Exercices à traiter:
1. Dans le récit de sortie d'escalade, sur combien de longueurs une partie des débutants finira-t-elle au Quiquillon ?
2. Les affirmations suivantes s'accordent-elles avec le récit de sortie d'escalade ? (a) Les cinq débutants sont pris en charge. (b) Les saucisses sont grillées au four. (c) Le Président réveille le groupe à sept heures. Répondez par oui ou par non pour chacune, en citant les mots du récit qui tranchent.
3. Poursuivez le récit de sortie d'escalade après sa dernière phrase.

Texte présenté:

========

Mais bon, pas le temps de glander, le groupe arrive, il faut ouvrir le gîte, aller faire les courses et remplir le frigidaire de Beffes (mélange de Leffe et de beurre). Daniel, qui a lu ses classiques, se rappelle du bruit doux de la pluie par terre et sur les toits et il se plante, il croit que c’est pareil pour le beurre. La note est salée, mais pas le beurre et comme d’habitude, le beurre, y’en a trop. Les paris sont ouverts, arrivera-t-on à manger tout ce beurre en si peu de temps ? D’autre part, les courses sur internet c’est bien, mais il faut jouer avec les stocks aléatoires et courir pour remplacer les vivres manquants.
Jeudi, le groupe est au complet, certains sont arrivés tard dans la nuit, d’autres ont dormi chez Béatrice. Les frigidaires regorgent de victuailles. On part grimper, les cinq <<débutants>> sont pris en charge, les autonomes s’autonomisent, les récits des aventures et mésaventures (peut-être entendrez-vous un jour parler de la traversée infernale) s’égrènent aux apéros et dîners du soir. Anne et Aguilan reprennent en main les menus mal bâtis, l’élaboration de gâteaux vient diminuer le stock de beurre, on coupe des légumes en petits cubes (je crois, j’y connais pas grand-chose en cuisine et en légumes), on fait griller des saucisses sur le barbecue, au milieu de notre petite place. On s’approprie les lieux, on fait des apéros sur la place avec un autre groupe FSGT. On se raconte des histoires de grimpeur : c’est quoi ta pointure de chaussons ? Tu fais comment toi quand les relais y sont pas chaînés ? Elle était bien la 5c+ du Château ? On fait comment quand on n’a plus de dégaines, que le relais est loin et qu’on a pas l’appli Deliveroo ou Uber-dégaines sur son portable ? Tu rêves de grimpe, toi ? Oui, je fais de la dalle la nuit en me récitant des mantras. Le matin, le Président (l’homme qui chuchote aux oreilles des grimpeurs) réveille ses ouailles individuellement en leur chuchotant : « il est six heures, il faut se lever » (vous pouvez acheter le CD, on possède l’enregistrement live). Il tente maladroitement de nous expliquer qu’avec un peu de sel sur les tartines beurrées ça doit pouvoir le faire. Les voies s’égrènent aux fils des jours, les 5 «débutants» le sont de moins en moins et on finira, pour une partie d’entre eux, sur 7 longueurs au Quiquillon, dans le Dièdre Sud.

========

Données sources:

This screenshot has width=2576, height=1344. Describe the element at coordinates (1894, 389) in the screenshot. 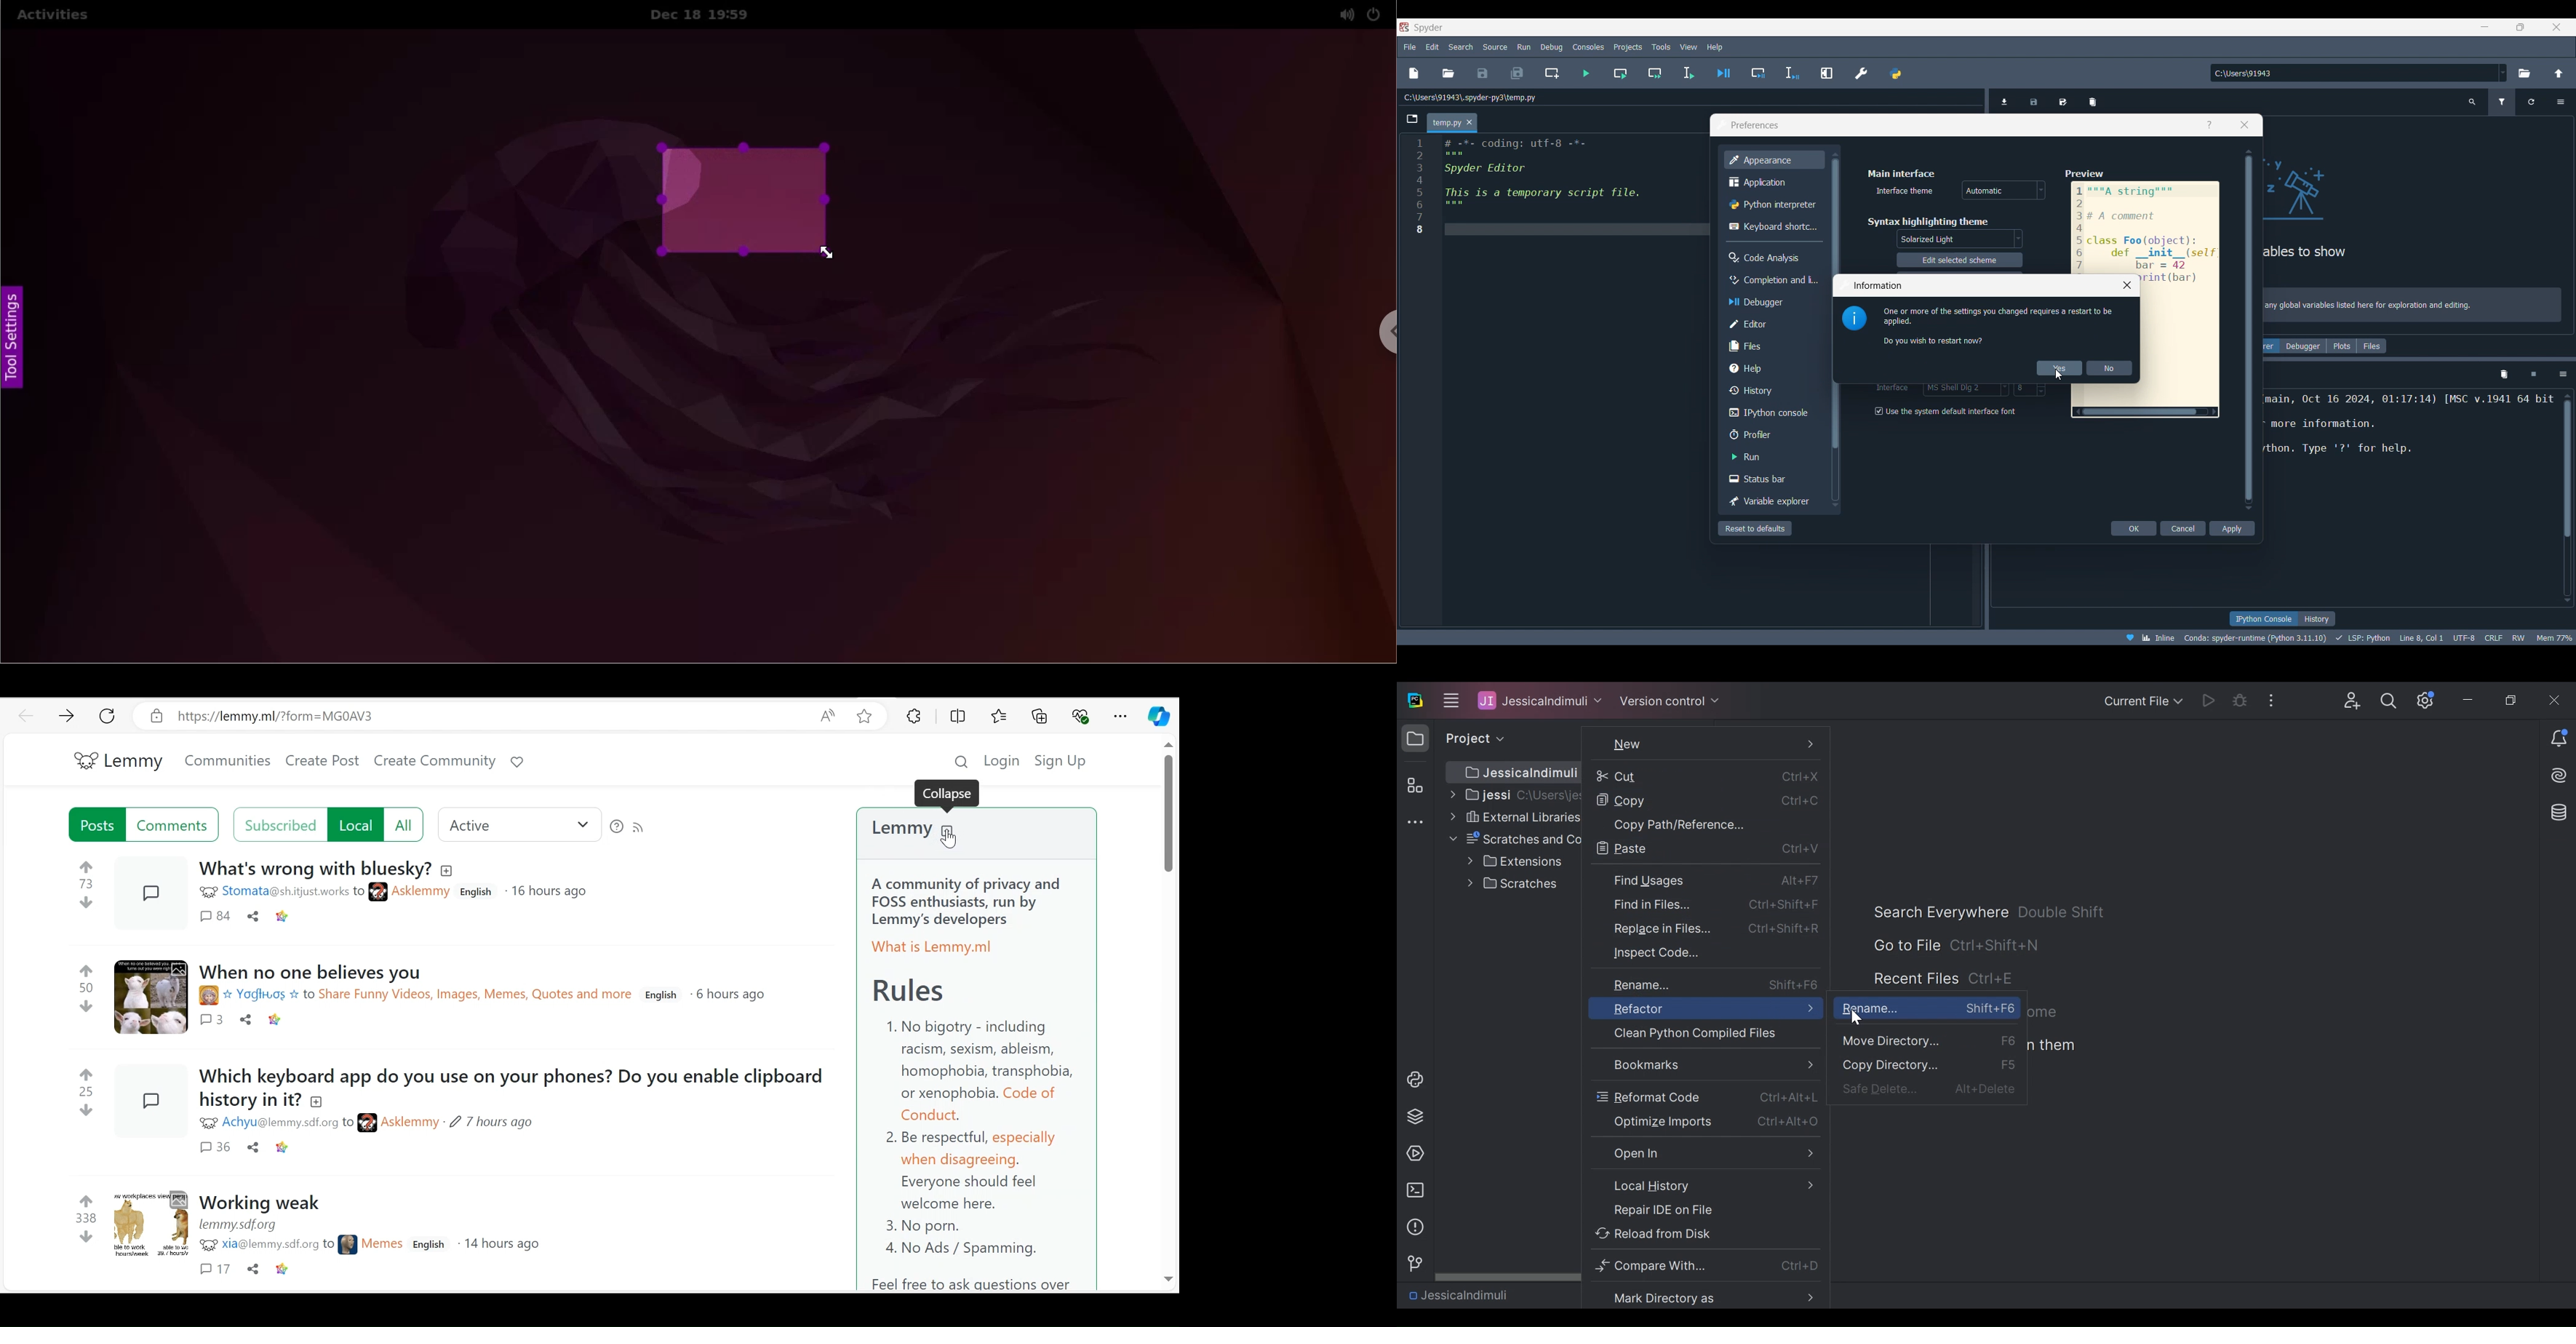

I see `Indicates interface settings` at that location.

========

Réponses:
1. Sur 7 longueurs, dans le Dièdre Sud.

2.
(a) Oui : « les cinq <<débutants>> sont pris en charge ».
(b) Non : « on fait griller des saucisses sur le barbecue, au milieu de notre petite place ».
(c) Non : « il est six heures, il faut se lever ».

3.
Le temps passe et le séjour s’achève par un long retour sous une pluie battante et une ramade de neige qui réveille les chasse-neiges du col de la Croix Haute. On a dû changer les billets de retour pour le groupe, c’était compliqué, une lutte inégale entre le fonctionnaire de la gare de Laragne et le logiciel de réservation de la SNCF. Mais bon, ça a fini par marcher on a pris le train ric-rac et les gens du wagon-bar se souviendront longtemps d’un groupe qui pique-niquait bruyamment à bord du TGV en se racontant leurs exploits, mangeant des tartines de beurre et buvant des Leffe.
Je ne peux résister à terminer ce récit par un peu d’histoire culinaire trouvée sur internet: « Apparu en 3 500 avant J.-C., le beurre ne s’est généralisé qu’au XVIIe siècle dans les cuisines de France où, jusqu’alors, on lui préférait le lard ou le saindoux. Et si, ces dernières années, son usage est devenu moins fréquent dans nos cuissons – chasse au cholestérol oblige -, il reste néanmoins l’ingrédient de base de la pâtisserie, l’indispensable de nos sandwiches (surtout au jambon !), tartines de petit déjeuner (avec ou sans confiture) et autres toasts, ainsi que l’accessoire gourmand offert sur chaque table de grand chef ».
Orpierre: un grand bol d’étiques
A l’aller nous avions déjà rêvé au Tibet devant ces montagnes pelotonnées dans leurs moutons blancs.
Au retour, ils se sont dit que la neige en tongs et en slip, c’était comme la dalle d’Orpierre, ça pique.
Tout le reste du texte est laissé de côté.